Toy company that designs and markets fashion and celebrity dolls

Integrity Toys is a toy company that designs and markets fashion and celebrity dolls and related accessories, with a focus on high-end fashion dolls. Integrity Toys was founded in 1995 by Percy Newsum. Integrity Toys is a privately held company located at 100 Chestnut Springs Road in Chesapeake City, Maryland.

Integrity Toys produces dolls ranging in size from 12 inches to 16 inches tall. From 1995 - 2005 the African-American doll Janay was produced. She had several friends, including: Alysa, Jade, Mila, Giselle, Aria, Sooki and a twin sister named Nakia. She also had three different boyfriends throughout the years, including: Jordan, Tariq and Keith. Their products typically retail from $60 to $250 each, with most of the products retailing in the $130 to $150 range. In the past, they have made toddler dolls for children. Among other outlets, their products have sold at FAO Schwarz and at Holt Renfrew.

Some of their doll brands include Fashion Royalty, Dynamite Girls, and Poppy Parker. Other lines have included Nu.Face, Victoire Roux, Color Infusion, FR:16, Nu.Fantasy, Fashion Teen Poppy, Tulabelle, and Dracula and His Brides. A new line of dolls has been announced that will be based on the television show American Horror Story.

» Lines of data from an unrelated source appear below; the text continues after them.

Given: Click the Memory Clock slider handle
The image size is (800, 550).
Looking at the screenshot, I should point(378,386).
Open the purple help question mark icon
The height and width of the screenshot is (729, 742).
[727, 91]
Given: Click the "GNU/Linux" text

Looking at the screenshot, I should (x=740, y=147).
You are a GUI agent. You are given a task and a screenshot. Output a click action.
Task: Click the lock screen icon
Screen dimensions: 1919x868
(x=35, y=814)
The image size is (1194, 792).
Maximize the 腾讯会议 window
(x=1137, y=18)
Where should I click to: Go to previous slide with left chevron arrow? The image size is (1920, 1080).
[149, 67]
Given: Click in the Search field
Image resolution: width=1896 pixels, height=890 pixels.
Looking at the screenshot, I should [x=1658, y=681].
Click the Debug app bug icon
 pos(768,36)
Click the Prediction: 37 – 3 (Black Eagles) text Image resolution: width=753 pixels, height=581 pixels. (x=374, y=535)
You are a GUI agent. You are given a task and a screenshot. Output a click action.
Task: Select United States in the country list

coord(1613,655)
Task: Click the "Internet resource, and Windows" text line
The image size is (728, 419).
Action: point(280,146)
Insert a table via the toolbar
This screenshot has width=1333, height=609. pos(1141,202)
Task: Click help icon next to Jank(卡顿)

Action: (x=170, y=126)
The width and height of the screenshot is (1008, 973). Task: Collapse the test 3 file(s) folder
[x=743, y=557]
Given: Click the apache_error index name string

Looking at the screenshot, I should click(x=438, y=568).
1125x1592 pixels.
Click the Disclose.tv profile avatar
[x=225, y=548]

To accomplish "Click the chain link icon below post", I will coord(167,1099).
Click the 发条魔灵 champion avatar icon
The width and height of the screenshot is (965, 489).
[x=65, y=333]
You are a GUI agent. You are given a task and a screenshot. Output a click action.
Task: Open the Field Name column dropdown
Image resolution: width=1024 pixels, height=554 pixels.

Integrity Toys has partnered with Paramount Pictures and Fox. They also have a partnership with Jason Wu. He has been a doll designer for Integrity Toys since 1998. He was hired by them before the age of 17. Jason Wu made freelance doll clothing for Integrity Toys' doll line "Jason Wu Dolls." He later designed for their Fashion Royalty line.

In 2012, Integrity Toys partnered with Hasbro to create a line of Jem dolls. The dolls debuted at the 2012 San Diego Comic-Con. Marketing Director Alain Tremblay commented, "Jem and the Holograms has been a major influence for us."

The late Vaughn Sawyers, who passed away in 2025, was one of their designers.

A new Poppy Parker collection was presented on the websites of the official dealers of Integrity Toys in 2020.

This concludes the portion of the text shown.